OpenFOAM goes multigpu
Dear All,
We are about to release a new version of OpenFOAM plugin aimed at acceleration of OF simulations on multigpu systems (also with single gpu). I was wondering if OpenFOAM users have some special feature requests. FYI, the plugin has the following functionality:  It is a plugin and does not require to recompile OF. You just change one line in the configuration file and gpubased solvers are used, if available.  Currently, we also provide CG in single precision at no cost to demonstrate its usefulness but the plugin works with any gpubased solver that produces matrices in CSR format.  Note: We charge for CG/BCGSTAB in double precision and support.

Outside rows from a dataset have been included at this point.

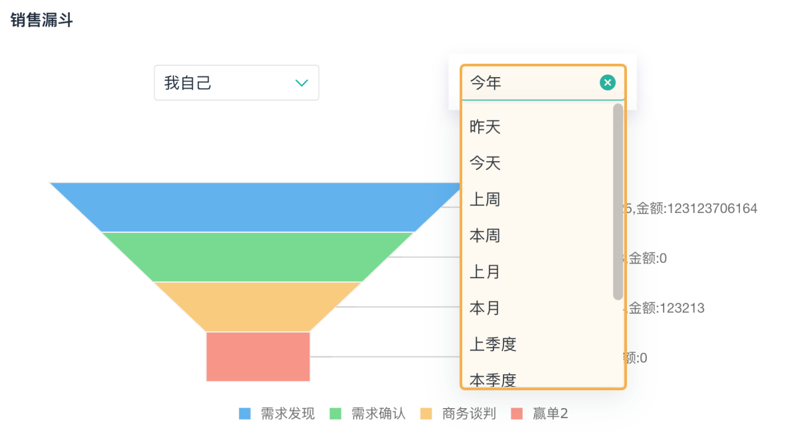Toggle the blue 需求发现 legend swatch
Image resolution: width=797 pixels, height=448 pixels.
click(245, 414)
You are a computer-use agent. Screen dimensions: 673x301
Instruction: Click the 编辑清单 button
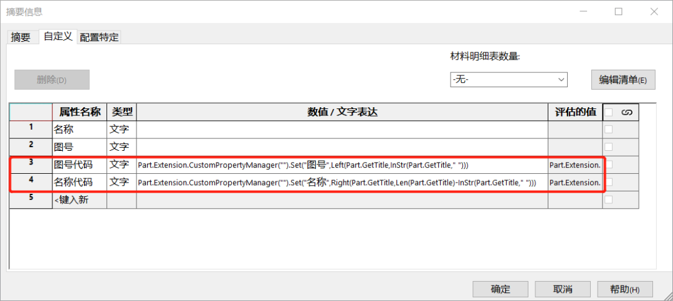(623, 80)
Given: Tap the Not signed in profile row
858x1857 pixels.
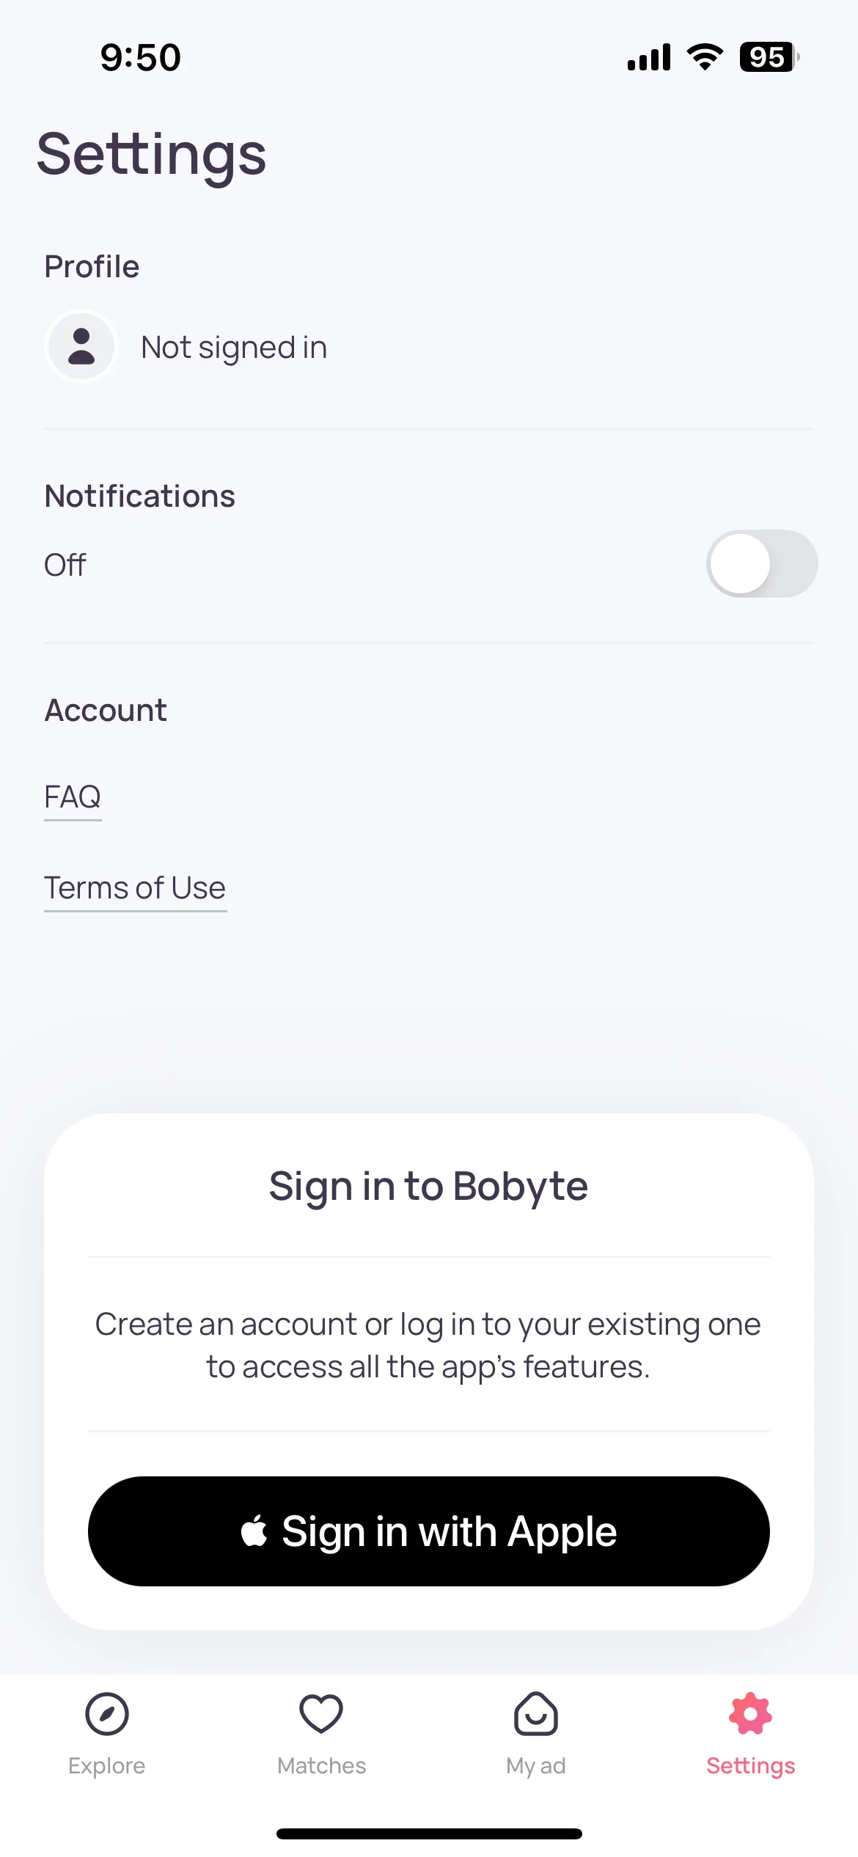Looking at the screenshot, I should [x=429, y=346].
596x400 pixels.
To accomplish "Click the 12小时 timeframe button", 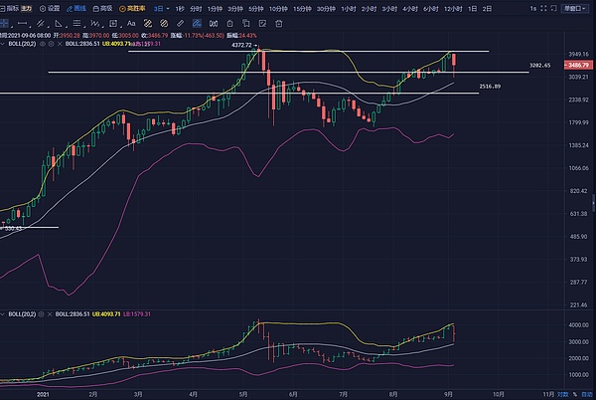I will pyautogui.click(x=452, y=8).
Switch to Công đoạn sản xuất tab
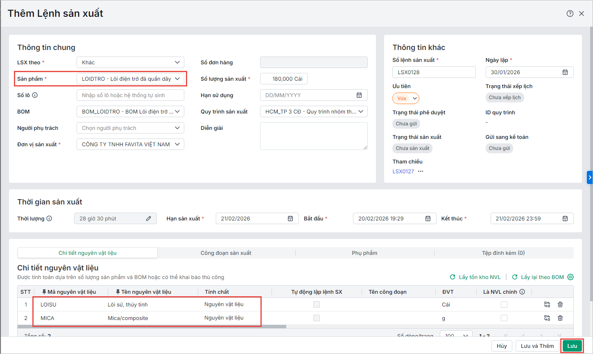The image size is (593, 354). pos(226,253)
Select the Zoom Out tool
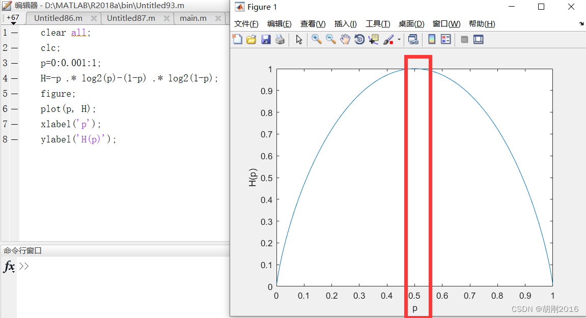This screenshot has width=586, height=318. (x=330, y=39)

Installation of the free OF plugin will be quite simple.  It will discover how many gpu cards the system has and will submit more intensive jobs to better cards.  The plugin will be available at speedit.vratis.com  So far we tested it with our solvers and we observed acceleration from several times on standard setup : GTX285+GTX460 to x38 on 4xTesla machines depending on the problem. At speedit.vratis.com there is a forum where we have opened the discussion on feature requests. I am looking forward to meeting you there. 
Excellent!

Wonderful!
Is it SpeedIT eXtreme 1.2? When do you release it? 
a few questions
Quote:
1. When you say 38x speedup are we talking about the linear system solvers or the whole solver (say simpleFoam)? If we are talking about the whole solver (simpleFoam again) then the 38X speedup sounds a little high since there are lots of other processes besides the linear system solver that takes a lot of time to complete. If we are talking about the linear system solver itself then that is a little more believable. Also...how does the code compare to more CPUs? What CPUs are we comparing to...P4s or Quad Core Xeons? 2. When you compare the speedup are you comparing single precision GPU to single precision OF or single precision GPU to double precision OF? 3. Have you ensured that you are comparing convergence the same way that OF is computing with a scaled residual? If not then your speedup calculations are not entirely accurate. 4. Parallel: Are you letting OF do the domain decomposition and then passing the decomposed domains to the GPU and communicate between each other or are you only solving the AX=b system on several GPUs through a parallel Krylov subspace CG (or alike) solver? If this is the later, then I would request that the code use the decomposed domains from decomposePar and work that way. This method should be faster on really large problems since there are other processes that can be done by the separate CPUs and the linear system solvers on the GPUs. I guess Im asking for parallel CPU and parallel GPU together. 5. What kind of preconditioners are available? Multigrid would be excellent, or even some sort of sparse approximate inverse (without fill in to prevent forming a dense matrix). 6. Wouldn't speedup depend tremendously on the memory bandwidth of host to device (main memory on the mother board to the GPU device memory)? If so then what type of mother board is being used for the comparison and does anyone know if the results can be scaled in a way that they can be compared to other setups? 7. Lastly, since the CUDA code is provided with the plugin, couldn't one just change a float to a double in the proper place? Again...great work! I like this type of work and just had a few questions. Dan 
Quote:
SpeedIT eXtreme 1.2 will be released probably this year with:  support for complex operations  maybe also with new SpMV kernels (that are faster that those in cusparse). 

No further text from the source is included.